Robyn Rennie uses texture with iridescent and metallic paints to create her abstracts.

Most people wouldn’t be able to tell from the details in her art, but Rennie is partially sighted.  

“I’m not able to draw accurately because I have so many things missing in my field of vision,” she explains.

The once-realist painter is able to continue creating by relying heavily on her smartphone.

“At this point, I’m using my magnifier a lot,” she says.  

The Canadian National Institute for the Blind (CNIB) is working to put that technology into the hands of the visually impaired with a new program called Pay It Forward.

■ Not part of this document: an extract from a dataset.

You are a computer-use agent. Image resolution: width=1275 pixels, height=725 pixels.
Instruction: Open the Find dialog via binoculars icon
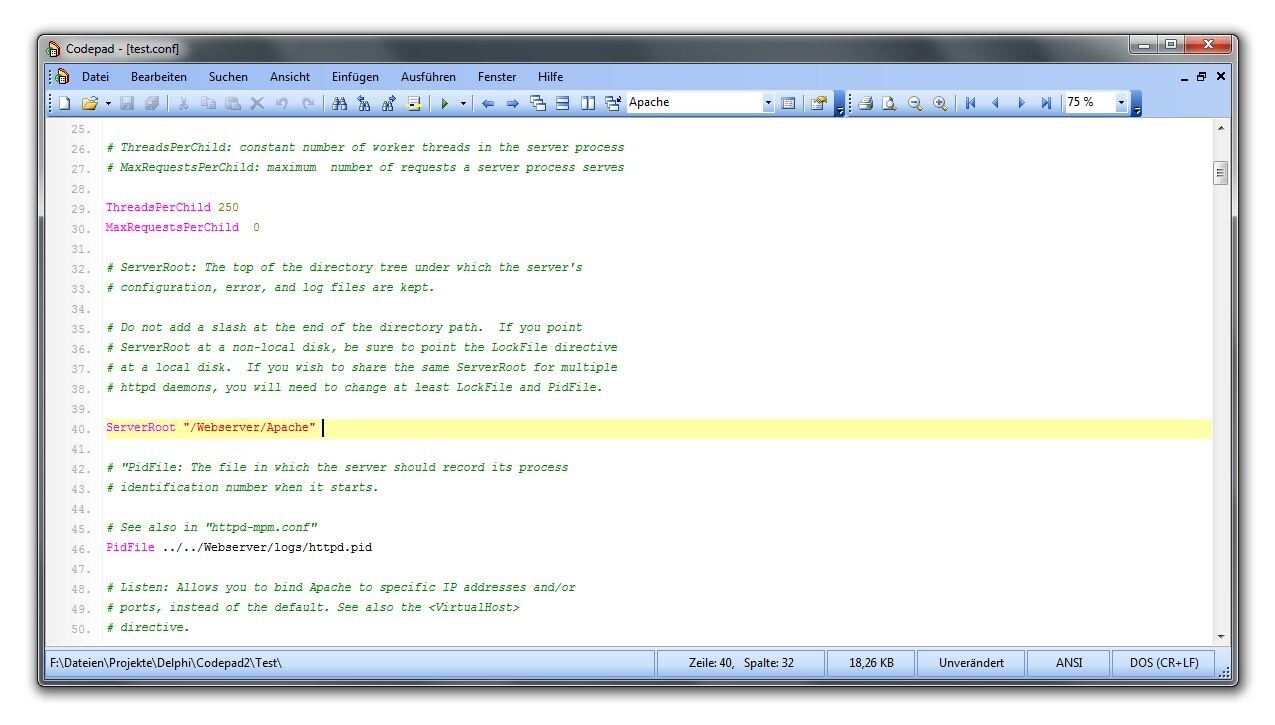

“People can donate their used smartphones.  What we’ll do is we’ll refurbish them, and get them into the hands of people who are blind and partially sighted,” says Marian Bolhaar, CNIB.

The institute helps train people to use their smartphones to do things like read emails and food labels and gain more independence.

“Whether it’s navigating their community on their city transit, using a smartphone with accessible technology can really help somebody in their day to day life,” says Bolhaar.

For Rennie, the device is life changing.  “This will make all the difference in the world to these people who need it.”

CNIB currently has more than 750 unique, active clients utilizing its services.  

You can donate your cellphone by picking up a CNIB envelope at the institute, or any Walmart, or the Community Clinic at Georgian College in Barrie.